Entries shown:

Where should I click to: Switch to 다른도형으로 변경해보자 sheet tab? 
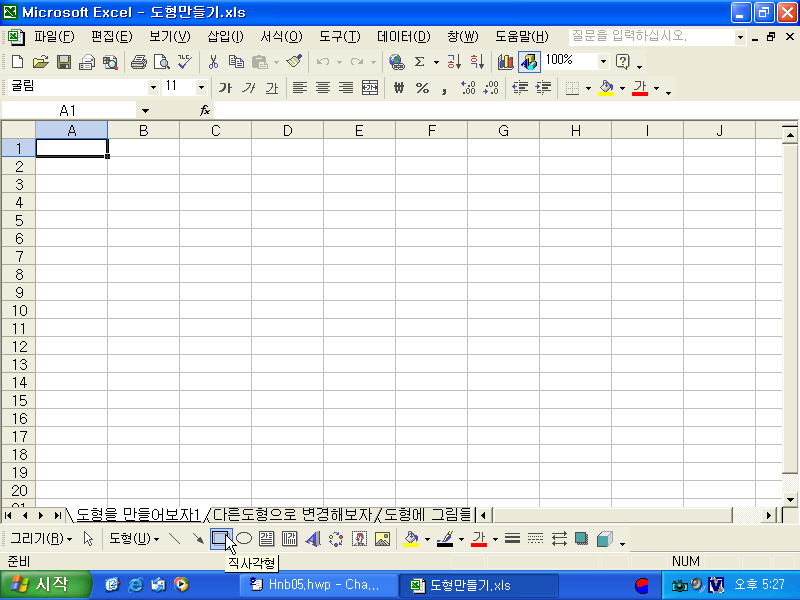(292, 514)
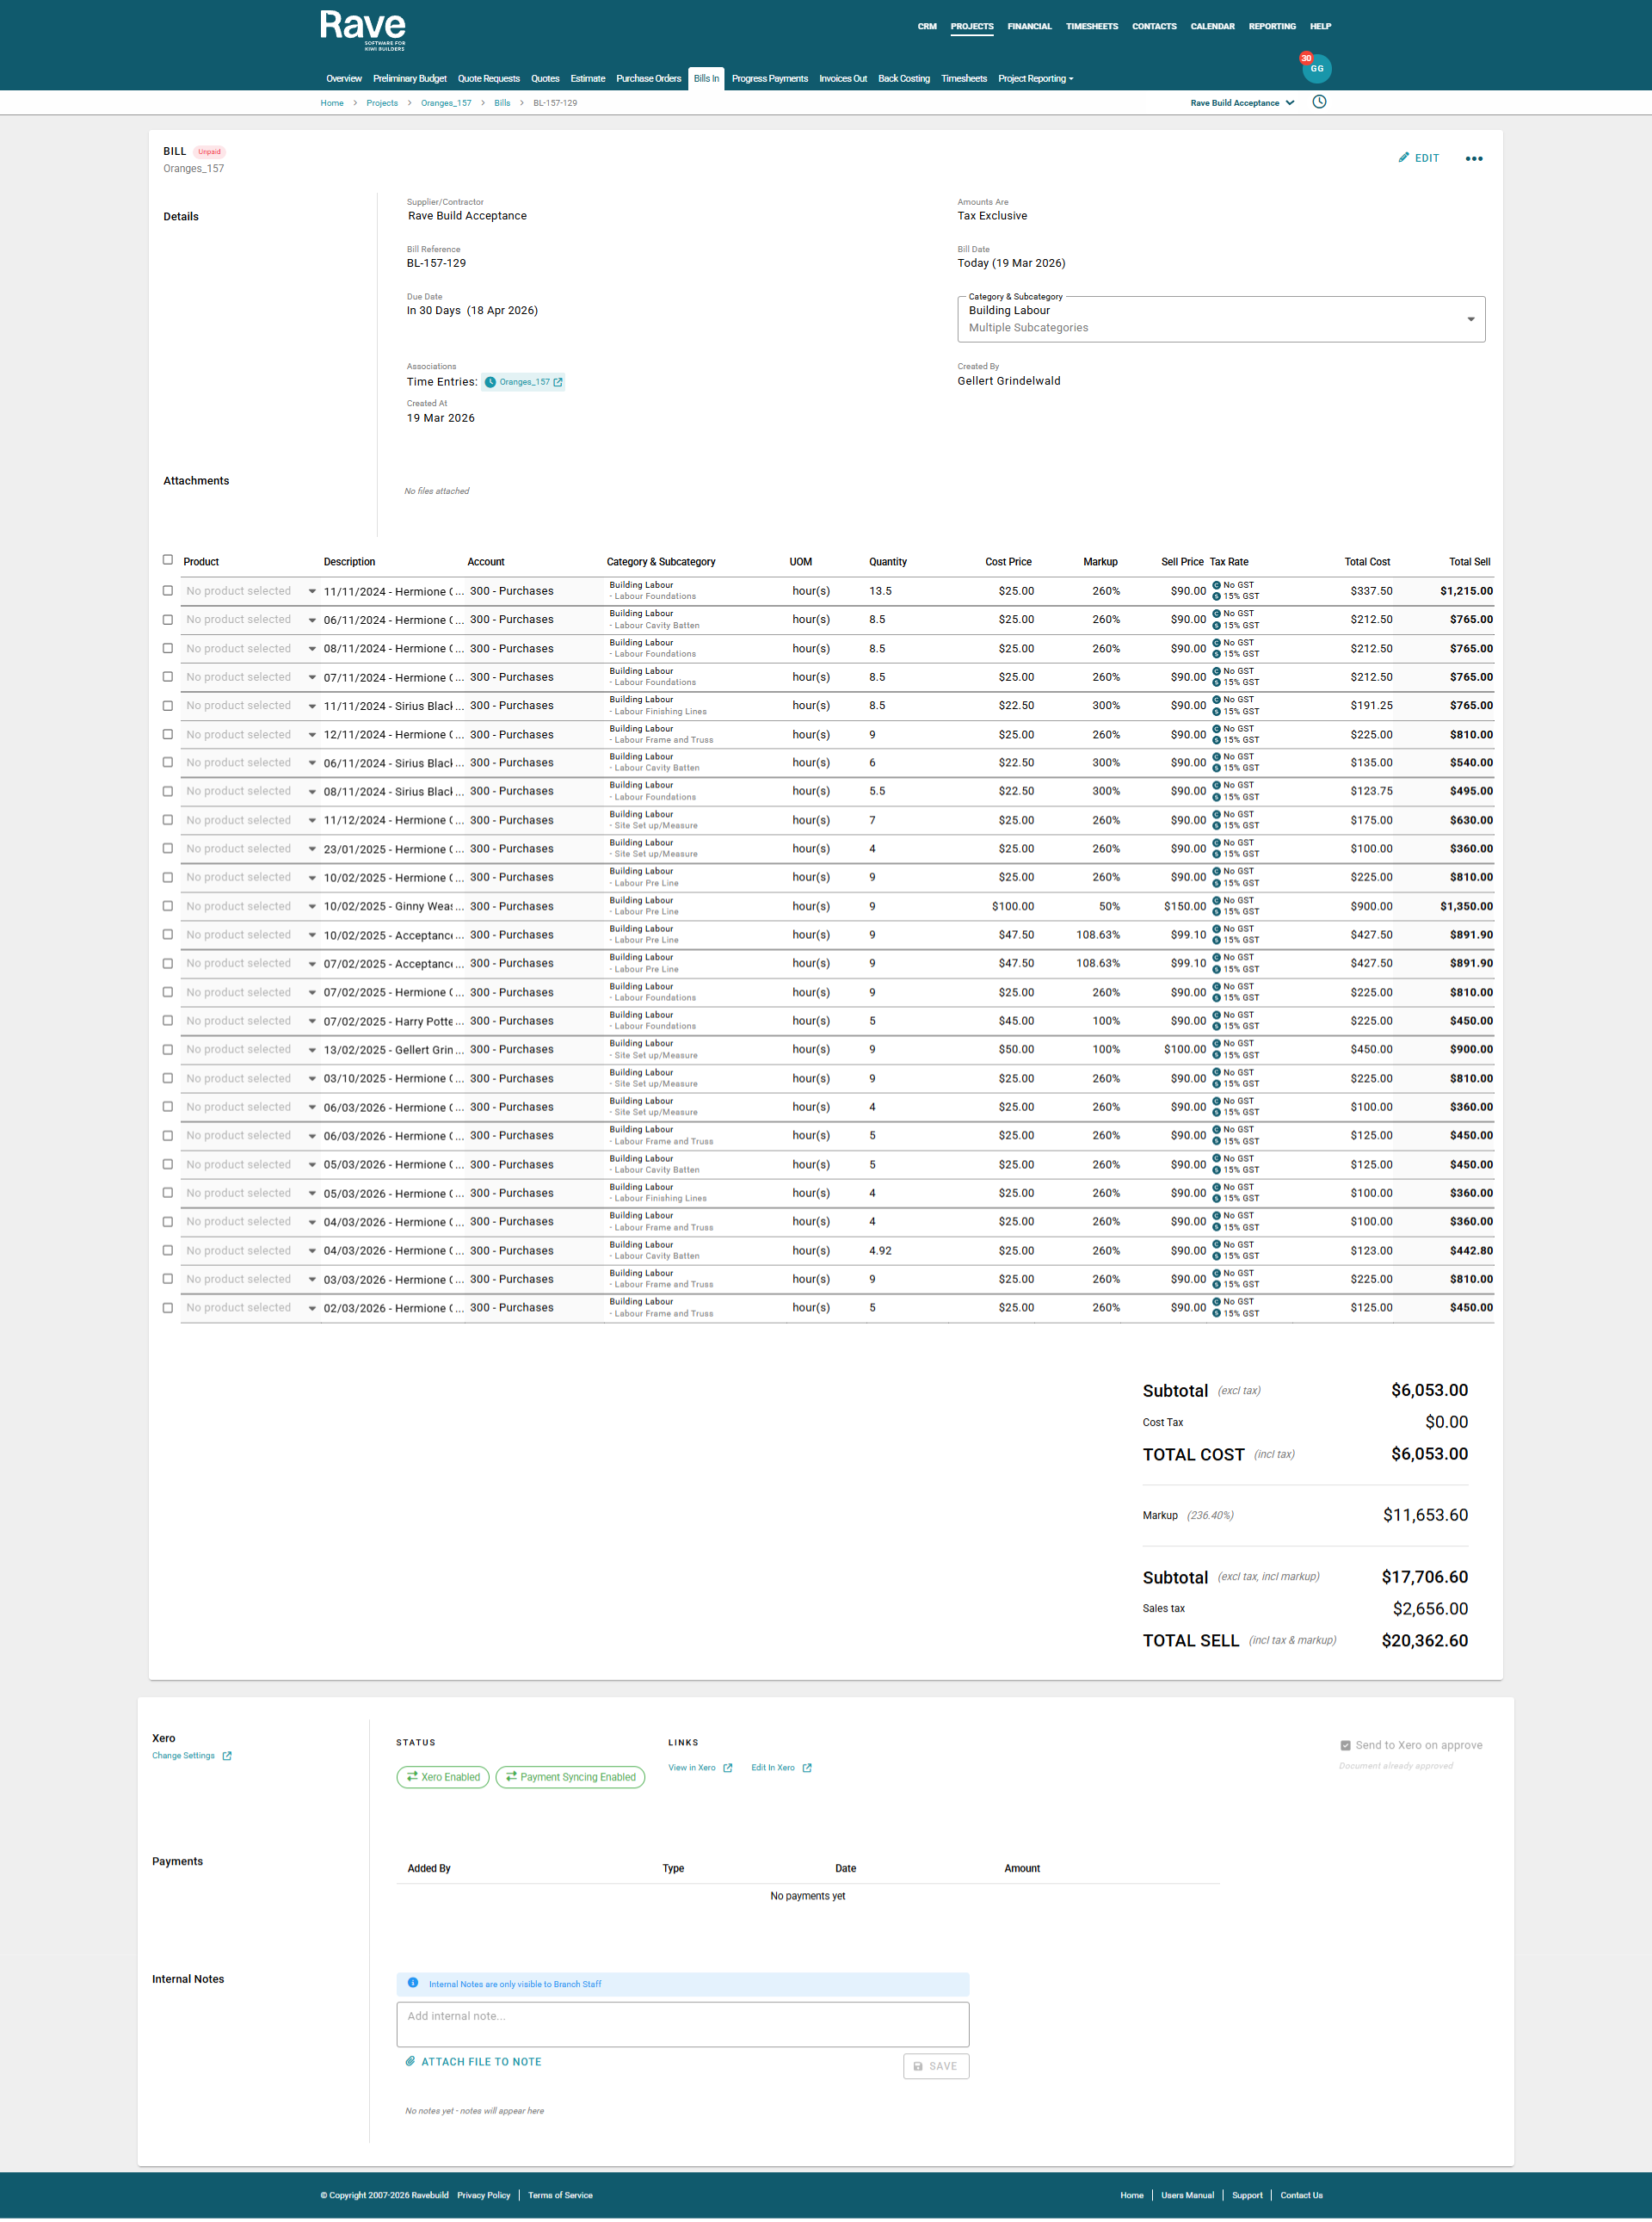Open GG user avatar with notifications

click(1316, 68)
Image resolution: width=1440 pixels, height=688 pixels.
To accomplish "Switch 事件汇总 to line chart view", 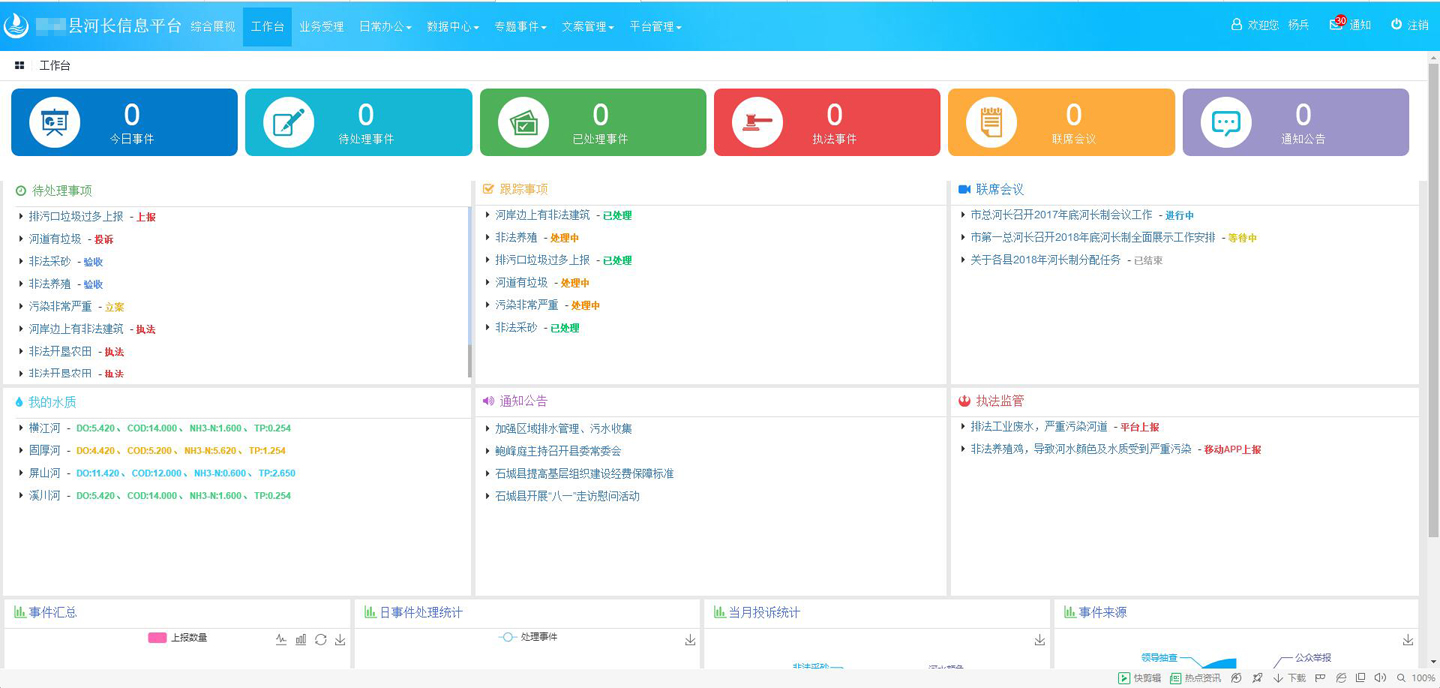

Task to complete: Can you rewrite all the entries with every "Switch" changed to "Change", keeping everything else the same and leaving out the pictures?

Completed task:
Where should I click to: Change to 다른도형으로 변경해보자 sheet tab? 
(292, 514)
Open GG user avatar with notifications

click(1316, 68)
Image resolution: width=1440 pixels, height=688 pixels.
To accomplish "Change 事件汇总 to line chart view", 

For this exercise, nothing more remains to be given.